• **SET TASK**
Edit the records below by replacing every occurrence of "Where should I click to" with "Where do I click to", keeping everything else the same.

• **TASK DATA**
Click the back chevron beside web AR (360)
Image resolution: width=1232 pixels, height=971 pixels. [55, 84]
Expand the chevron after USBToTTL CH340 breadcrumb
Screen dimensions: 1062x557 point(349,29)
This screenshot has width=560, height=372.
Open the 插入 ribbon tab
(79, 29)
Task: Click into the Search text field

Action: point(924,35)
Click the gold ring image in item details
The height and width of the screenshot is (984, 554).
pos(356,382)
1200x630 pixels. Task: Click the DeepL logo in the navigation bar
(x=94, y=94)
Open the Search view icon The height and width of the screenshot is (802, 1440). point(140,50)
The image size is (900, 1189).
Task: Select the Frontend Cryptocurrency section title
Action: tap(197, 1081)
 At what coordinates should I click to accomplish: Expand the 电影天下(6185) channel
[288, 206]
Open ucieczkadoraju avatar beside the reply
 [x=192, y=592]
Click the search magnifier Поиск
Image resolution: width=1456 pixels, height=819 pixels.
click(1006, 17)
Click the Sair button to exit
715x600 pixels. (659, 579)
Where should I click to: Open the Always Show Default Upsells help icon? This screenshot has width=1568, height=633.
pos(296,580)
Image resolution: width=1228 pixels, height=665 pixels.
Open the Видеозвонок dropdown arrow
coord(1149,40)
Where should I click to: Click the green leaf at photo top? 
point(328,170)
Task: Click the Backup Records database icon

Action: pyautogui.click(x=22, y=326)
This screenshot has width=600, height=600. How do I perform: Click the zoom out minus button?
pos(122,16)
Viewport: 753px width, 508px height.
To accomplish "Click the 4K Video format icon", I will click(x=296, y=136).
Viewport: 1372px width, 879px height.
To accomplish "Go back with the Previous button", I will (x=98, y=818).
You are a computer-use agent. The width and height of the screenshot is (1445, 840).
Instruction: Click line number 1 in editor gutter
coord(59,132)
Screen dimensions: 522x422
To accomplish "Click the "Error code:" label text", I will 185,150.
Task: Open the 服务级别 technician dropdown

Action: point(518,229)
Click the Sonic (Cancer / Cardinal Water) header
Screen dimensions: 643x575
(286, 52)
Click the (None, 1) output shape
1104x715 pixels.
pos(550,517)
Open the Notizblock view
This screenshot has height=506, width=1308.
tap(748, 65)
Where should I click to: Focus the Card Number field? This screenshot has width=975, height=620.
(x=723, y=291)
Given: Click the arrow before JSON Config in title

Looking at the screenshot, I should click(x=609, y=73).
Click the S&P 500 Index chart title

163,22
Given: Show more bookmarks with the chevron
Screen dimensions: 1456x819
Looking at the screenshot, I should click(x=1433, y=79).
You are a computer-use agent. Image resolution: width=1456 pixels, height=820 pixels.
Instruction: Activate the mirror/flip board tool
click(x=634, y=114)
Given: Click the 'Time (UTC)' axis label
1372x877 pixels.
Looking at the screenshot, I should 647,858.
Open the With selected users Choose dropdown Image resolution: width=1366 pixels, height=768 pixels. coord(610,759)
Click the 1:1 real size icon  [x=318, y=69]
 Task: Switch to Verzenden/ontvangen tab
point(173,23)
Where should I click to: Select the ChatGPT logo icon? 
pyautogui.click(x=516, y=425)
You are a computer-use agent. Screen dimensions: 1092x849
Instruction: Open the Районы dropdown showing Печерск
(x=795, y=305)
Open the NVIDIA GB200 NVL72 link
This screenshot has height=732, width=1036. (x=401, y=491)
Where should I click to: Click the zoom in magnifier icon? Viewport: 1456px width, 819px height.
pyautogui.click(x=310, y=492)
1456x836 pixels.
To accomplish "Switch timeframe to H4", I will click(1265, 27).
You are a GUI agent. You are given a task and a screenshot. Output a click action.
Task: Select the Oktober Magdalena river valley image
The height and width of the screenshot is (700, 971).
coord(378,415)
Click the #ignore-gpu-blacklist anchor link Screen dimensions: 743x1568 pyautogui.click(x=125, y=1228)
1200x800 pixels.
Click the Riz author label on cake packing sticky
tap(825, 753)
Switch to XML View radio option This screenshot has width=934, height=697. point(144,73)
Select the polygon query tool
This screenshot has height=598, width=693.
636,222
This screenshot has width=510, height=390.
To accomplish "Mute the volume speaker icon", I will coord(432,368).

• **WRITTEN RESPONSE**
Click the back chevron beside web AR (360)
Image resolution: width=1232 pixels, height=971 pixels. [55, 84]
Expand the chevron after USBToTTL CH340 breadcrumb
Screen dimensions: 1062x557 point(349,29)
This screenshot has width=560, height=372.
Open the 插入 ribbon tab
(79, 29)
Task: Click into the Search text field

Action: point(924,35)
Click the gold ring image in item details
The height and width of the screenshot is (984, 554).
pos(356,382)
1200x630 pixels. Task: Click the DeepL logo in the navigation bar
(x=94, y=94)
Open the Search view icon The height and width of the screenshot is (802, 1440). point(140,50)
The image size is (900, 1189).
Task: Select the Frontend Cryptocurrency section title
Action: tap(197, 1081)
 At what coordinates should I click to accomplish: Expand the 电影天下(6185) channel
[288, 206]
Open ucieczkadoraju avatar beside the reply
 [x=192, y=592]
Click the search magnifier Поиск
Image resolution: width=1456 pixels, height=819 pixels.
click(1006, 17)
Click the Sair button to exit
715x600 pixels. (659, 579)
Where do I click to: Open the Always Show Default Upsells help icon? This screenshot has width=1568, height=633.
pos(296,580)
Image resolution: width=1228 pixels, height=665 pixels.
Open the Видеозвонок dropdown arrow
coord(1149,40)
Where do I click to: Click the green leaf at photo top? 
point(328,170)
Task: Click the Backup Records database icon

Action: pyautogui.click(x=22, y=326)
This screenshot has width=600, height=600. How do I perform: Click the zoom out minus button?
pos(122,16)
Viewport: 753px width, 508px height.
To accomplish "Click the 4K Video format icon", I will click(x=296, y=136).
Viewport: 1372px width, 879px height.
To accomplish "Go back with the Previous button", I will (x=98, y=818).
You are a computer-use agent. The width and height of the screenshot is (1445, 840).
Instruction: Click line number 1 in editor gutter
coord(59,132)
Screen dimensions: 522x422
To accomplish "Click the "Error code:" label text", I will 185,150.
Task: Open the 服务级别 technician dropdown

Action: point(518,229)
Click the Sonic (Cancer / Cardinal Water) header
Screen dimensions: 643x575
(286, 52)
Click the (None, 1) output shape
1104x715 pixels.
pos(550,517)
Open the Notizblock view
This screenshot has height=506, width=1308.
tap(748, 65)
Where do I click to: Focus the Card Number field? This screenshot has width=975, height=620.
(x=723, y=291)
Given: Click the arrow before JSON Config in title

Looking at the screenshot, I should click(x=609, y=73).
Click the S&P 500 Index chart title

163,22
Given: Show more bookmarks with the chevron
Screen dimensions: 1456x819
Looking at the screenshot, I should click(x=1433, y=79).
You are a computer-use agent. Image resolution: width=1456 pixels, height=820 pixels.
Instruction: Activate the mirror/flip board tool
click(x=634, y=114)
Given: Click the 'Time (UTC)' axis label
1372x877 pixels.
Looking at the screenshot, I should 647,858.
Open the With selected users Choose dropdown Image resolution: width=1366 pixels, height=768 pixels. coord(610,759)
Click the 1:1 real size icon  [x=318, y=69]
 Task: Switch to Verzenden/ontvangen tab
point(173,23)
Where do I click to: Select the ChatGPT logo icon? 
pyautogui.click(x=516, y=425)
You are a computer-use agent. Screen dimensions: 1092x849
Instruction: Open the Районы dropdown showing Печерск
(x=795, y=305)
Open the NVIDIA GB200 NVL72 link
This screenshot has height=732, width=1036. (x=401, y=491)
Where do I click to: Click the zoom in magnifier icon? Viewport: 1456px width, 819px height.
pyautogui.click(x=310, y=492)
1456x836 pixels.
To accomplish "Switch timeframe to H4", I will click(1265, 27).
You are a GUI agent. You are given a task and a screenshot. Output a click action.
Task: Select the Oktober Magdalena river valley image
The height and width of the screenshot is (700, 971).
coord(378,415)
Click the #ignore-gpu-blacklist anchor link Screen dimensions: 743x1568 pyautogui.click(x=125, y=1228)
1200x800 pixels.
Click the Riz author label on cake packing sticky
tap(825, 753)
Switch to XML View radio option This screenshot has width=934, height=697. point(144,73)
Select the polygon query tool
This screenshot has height=598, width=693.
636,222
This screenshot has width=510, height=390.
To accomplish "Mute the volume speaker icon", I will coord(432,368).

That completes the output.